A cut and paste version of the start-up’s mission statement recently circulated through the internet but has since been taken down. According to those who read it, Nic Cage remarked that pop culture has become a conflagration of all known media expression, comparing the current studio system to Japanese long-liner fishing boats. The document also revealed potential remakes, including Broken Blossoms (1919) for Ms. Swift, Tess of the Storm Country (1924) for Ms. Streep, and The Bat Whispers (1930) for Mr. Cage. If Crispin Glover joins the company, he will most likely reprise John Garfield’s lead role in the seminal boxing classic Body and Soul (1947).

There comes the inevitable point of introspection in an artist’s life, the question of a deeper purpose. For some, it is a lifelong battle. Jim Jarmusch recently appeared on the Charlie Rose show, revealing that his lengthy absence from directing had much to do with an obsession with a never released United Artists film entitled Long John Cabin (1935). The isolationist drama starred Wallace Beery as an agoraphobic woodsman, bedeviled by incontinence, and was helmed by writer Dalton Trumbo in his directorial debut.

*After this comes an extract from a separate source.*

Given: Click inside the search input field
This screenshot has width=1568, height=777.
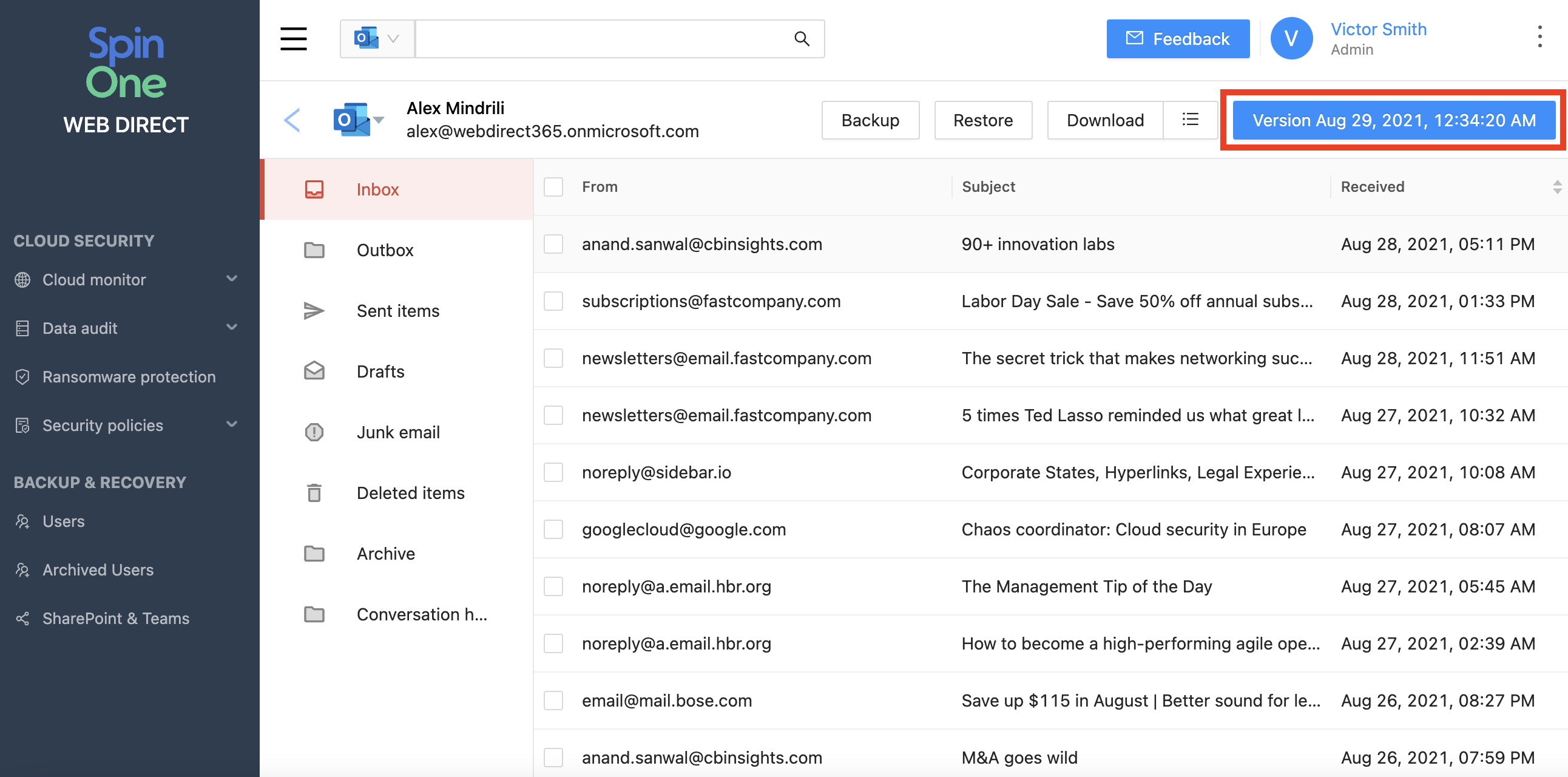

The last known copy of the film turned to dust in a lonely warehouse, some years back.

Along with MGM, United Artists has operated out of office buildings for decades now. The former Pickford-Fairbanks Studios, later known as Samuel Goldwyn Studios, has long been in disrepair, and the original historic buildings are due to be razed. Mr. Cage has expressed interest in building a new state of the art facility at the abandoned Brew 102 beer factory off Interstate 5. The site was also once home to El Aliso, the ancient sycamore tree that was the heart of the Gabrielino village of Yang-Na – the original Los Angeles village.

There are bound to be hurdles facing the new ownership group, given that current holding company MGM is reluctant to part with UA until all remaining assets have been stripped out. Meryl Streep recently appeared on the Ellen show, hinting that the company may simply call themselves ‘United Artistes’ in order to avoid entanglements. There have also been reported rifts with Will.i.am, who is said to be concerned about a lack of focus on new media offshoots. However, with Hollywood’s first great unification of artists nearing the century mark, the promise of new life and relevancy, is simply too enticing to ignore.